[Dataset entries]
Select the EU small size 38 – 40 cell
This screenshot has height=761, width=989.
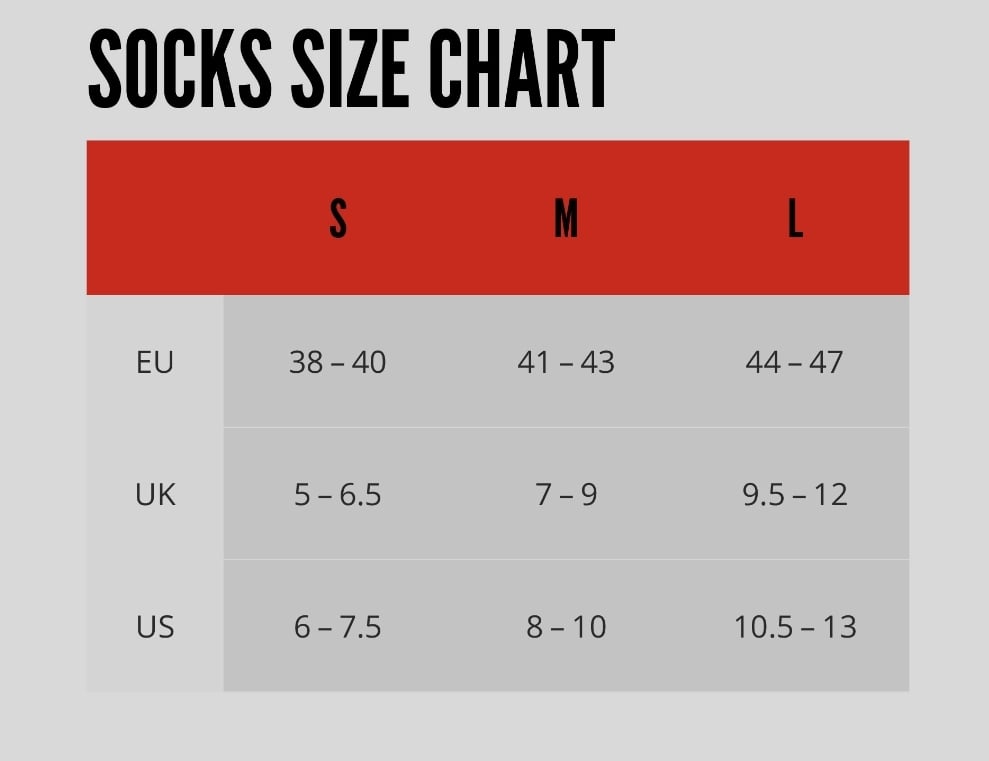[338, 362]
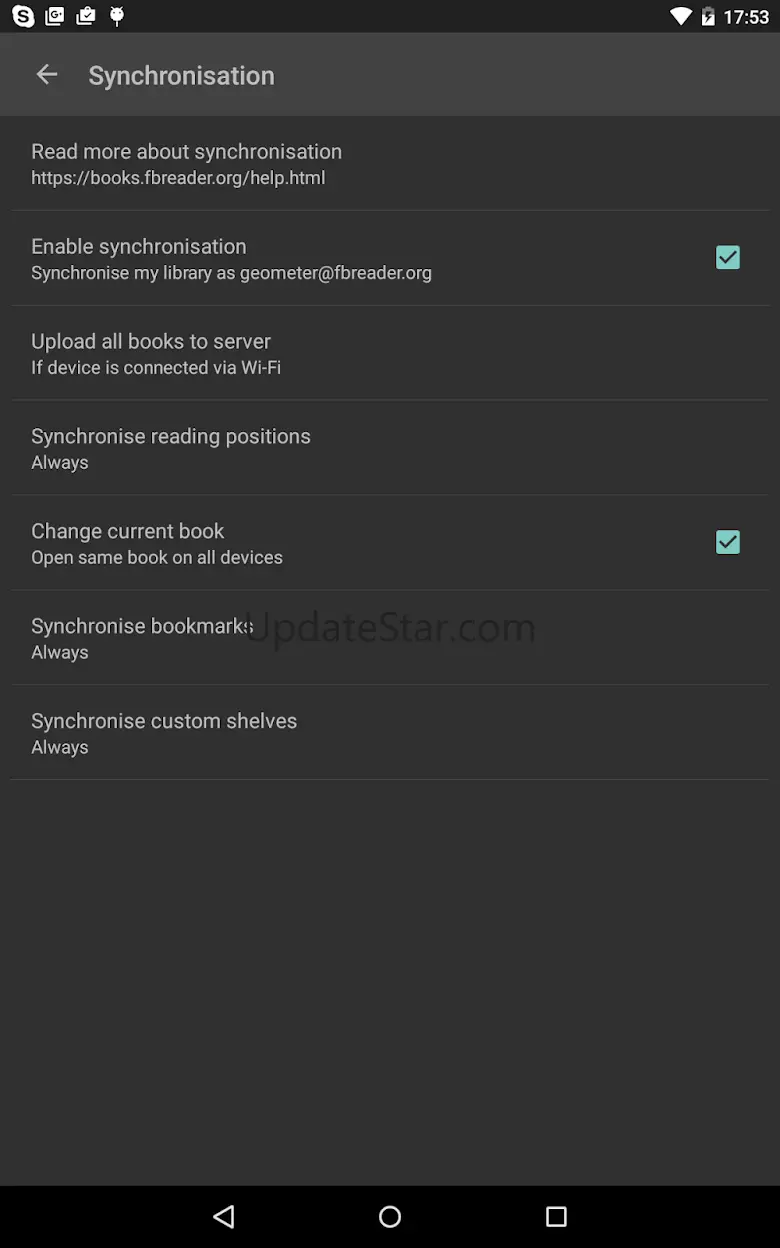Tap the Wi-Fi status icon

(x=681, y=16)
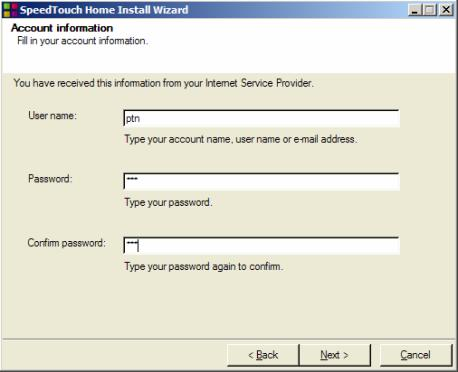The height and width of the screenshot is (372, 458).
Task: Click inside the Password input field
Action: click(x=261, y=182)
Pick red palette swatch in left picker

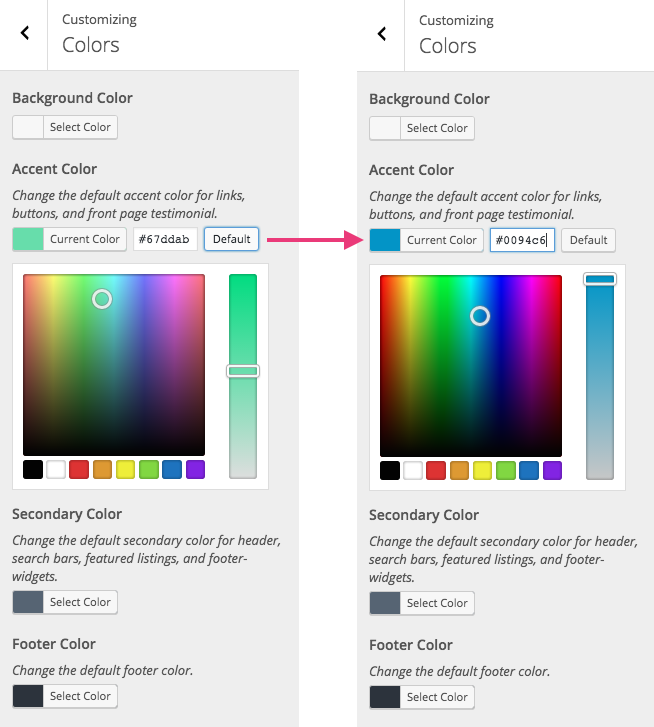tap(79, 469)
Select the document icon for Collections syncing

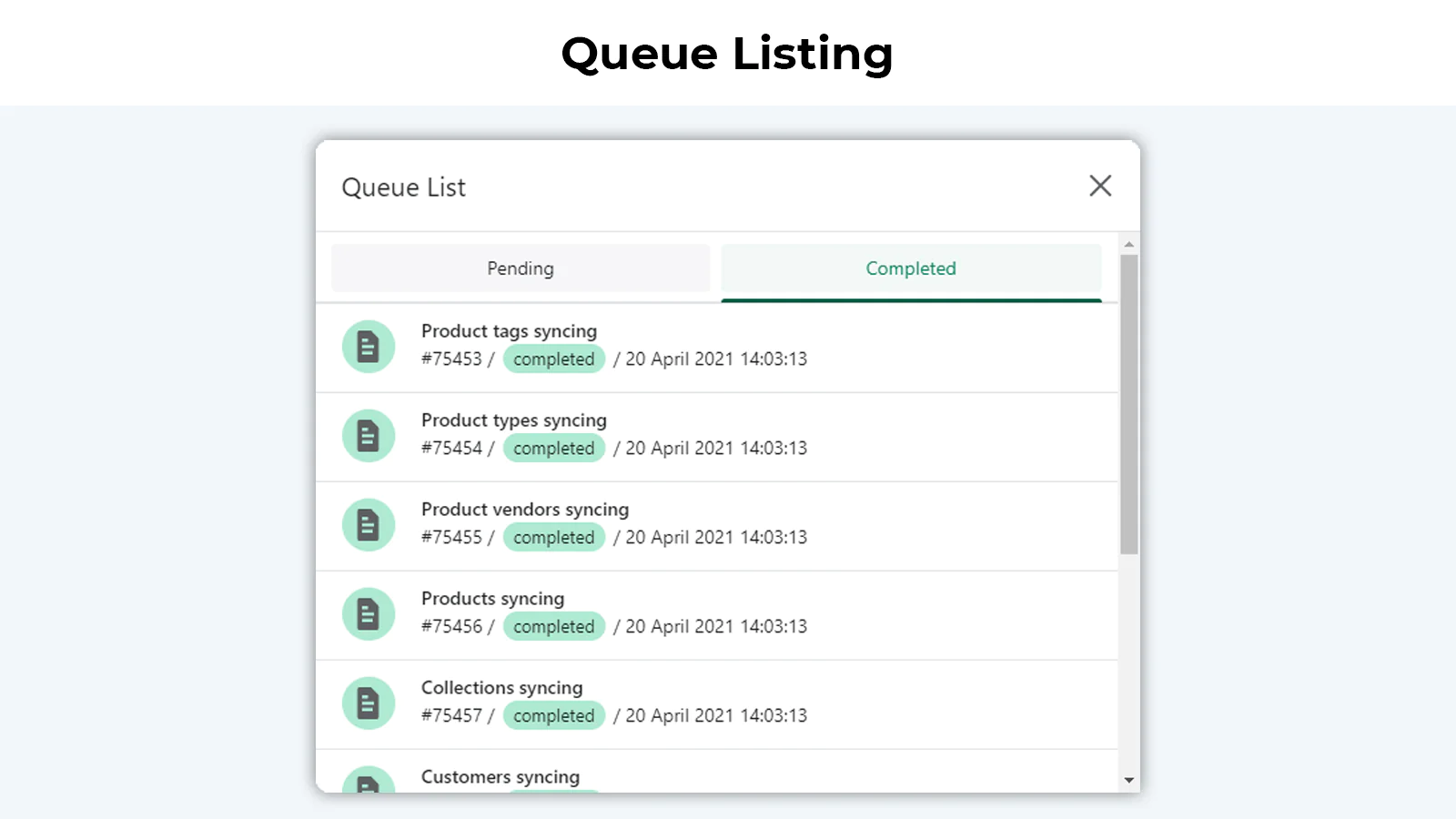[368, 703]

---

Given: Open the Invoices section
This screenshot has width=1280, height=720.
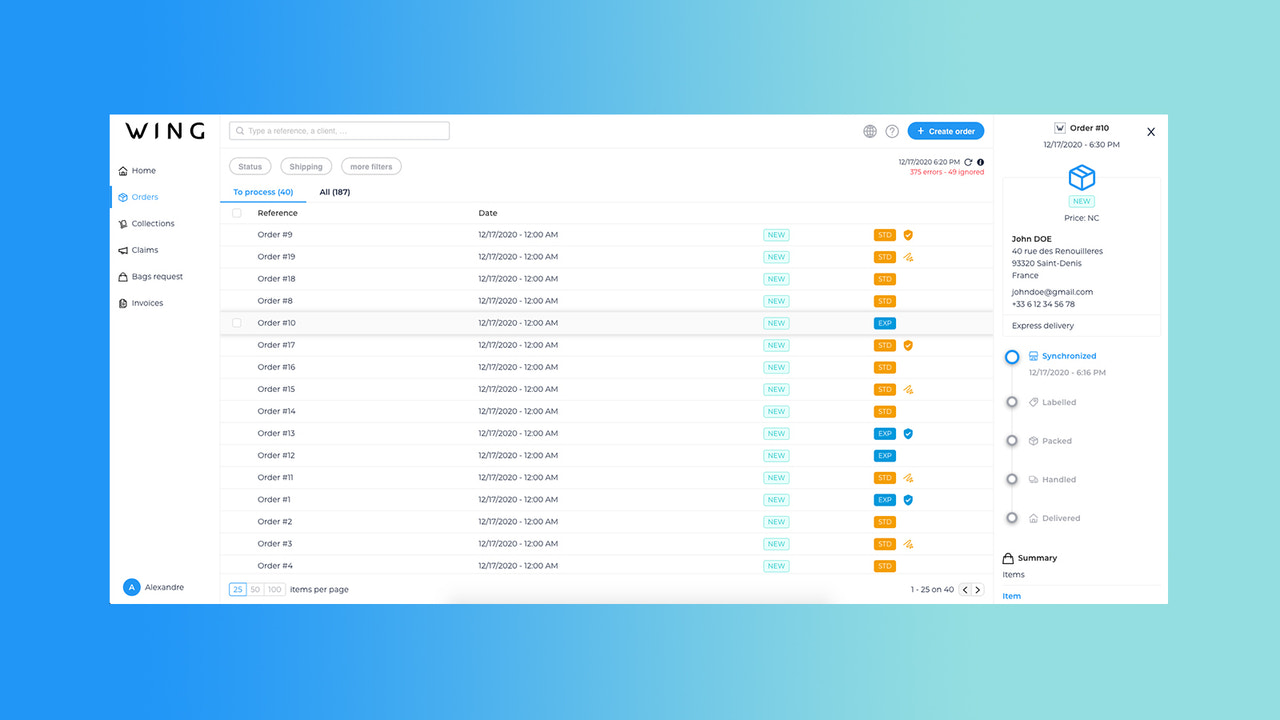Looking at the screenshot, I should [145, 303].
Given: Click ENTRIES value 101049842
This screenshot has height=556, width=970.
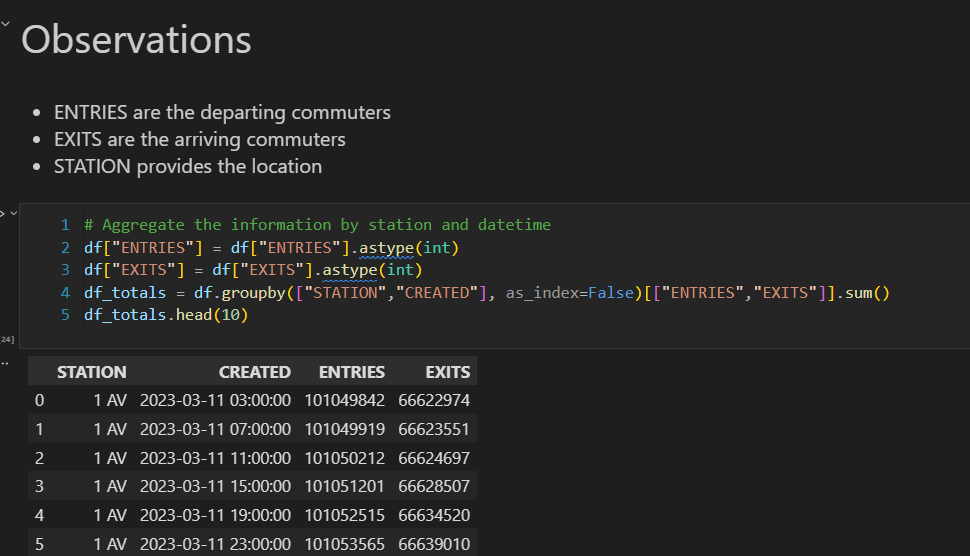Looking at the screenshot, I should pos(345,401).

### WHAT YOU ARE ASKED TO DO
Say how many lines in the entries include the word "Given", with no text around the number.

### RESPONSE TO THE EXERCISE
2